The art includes a number of computerized systems and methods for calculating values representing the magnitude of change (or difference between values) based on their relative strength or significance in various applications. Three of the most common methods are the difference between two numbers, index, and Z-scores.
In an absolute value comparison, the change in value is used to rank values without any modifications to the absolute value of the change. For example, suppose that it is desirable for marketing purposes to track changes in the income of a consumer over time. If a consumer's income increases from $25,000 per year to $50,000 per year, this has an absolute value change of $25,000 during that timeframe. The use of absolute values is of limited utility in many applications, including marketing, because the absolute value of the change may or may not correlate to an event of marketing significance. In the case of the consumer whose income changed from $25,000 to $50,000, a significant change has indeed occurred, and marketing efforts should be redirected accordingly. Consider, however, the case of a consumer whose income changes from $1,025,000 to $1,050,000 over the same time period. While the absolute value of income change is the same as in the previous example, this change is likely insignificant for marketing purposes. Thus measuring the absolute value of a change, such as change in income, is not a useful measure of significance for marketing and many other purposes.
An index ranking measures the relative strength of a relationship as a percentage. Using the example above, the consumer whose income changed from $25,000 to $50,000 experienced a 100% increase in income over the time period. The consumer who experienced a change from $1,025,000 to $1,050,000 experienced only a 2% change in income. The use of an index ranking thus better captures the significance of the change in this case. The use of index ranking, however, also presents a number of drawbacks. A doubling of income may represent the same percentage change, but may have a different significance for persons earning $5,000, $50,000, or $5,000,000. Indexes contain no information about sample size, or whether the index is statistically significant. Thus insignificant changes may be ranked very highly if index ranking is used. In addition, index measures are not necessarily symmetric, that is, they not scale equally in both directions; a percentage index can increase by any amount, such as for example a 300% increase, but the most that an index percentage can decrease by is 100%.
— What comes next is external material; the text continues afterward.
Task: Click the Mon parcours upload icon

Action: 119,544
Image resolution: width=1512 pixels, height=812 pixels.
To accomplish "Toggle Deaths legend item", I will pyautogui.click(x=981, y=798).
A Z-score (also referred to as a “standard” score) measures the number of standard deviations an observed data point varies from a mean data value. The Z-score is calculated by subtracting the mean from an individual raw (absolute) score, and then dividing the difference by the standard deviation for the overall data set. Z-scores are useful for showing statistical significance, but the simple fact that a particular value has statistical significance does not necessarily mean it is predictive of behavior, which is desirable for many applications, including marketing. Also, Z-scores can only be used on sets of different samples; they cannot be used longitudinally on the same sample. They are thus of limited utility for many such applications.
Given the limitations in the various ranking systems described above for finding significance and for ranking, an improved ranking method that better identifies significance, scales equally high or low, and has positives values for increases and negative values for decreases, is desirable. In particular, it would be desirable to develop a ranking method that combines the predictive qualities of index ranking with the quality of Z-scores of only showing large values when coverage is significant.
The inventors have recognized that databases that include a measure of change may be useful in the improvement of systems that use historical data. Historical data is difficult to compile into an easy-to-use and “lightweight” data structure. This is especially true when tracking many data elements at the same time. For example, in a database containing information about a large number of households or consumers in a particular geographic area, a move, marriage, new birth, automobile purchase, and other such occurrences each create a new record with multiple details regarding each event. The result is a common problem in “big data” where there are very many records across time, to the extent that at some point the data becomes unmanageable even for more advanced and powerful computing systems. For some parties that maintain such databases, the sheer size of historical or “longitudinal” data becomes so large that it must be archived, and is thus no longer effectively used in marketing, business analytics, or other desirable applications. It would be desirable to transform this data from a set of previous state values and new state values into change values, since the result would be a much smaller footprint that would be more manageable.
References mentioned in this background section are not admitted to be prior art with respect to the present invention.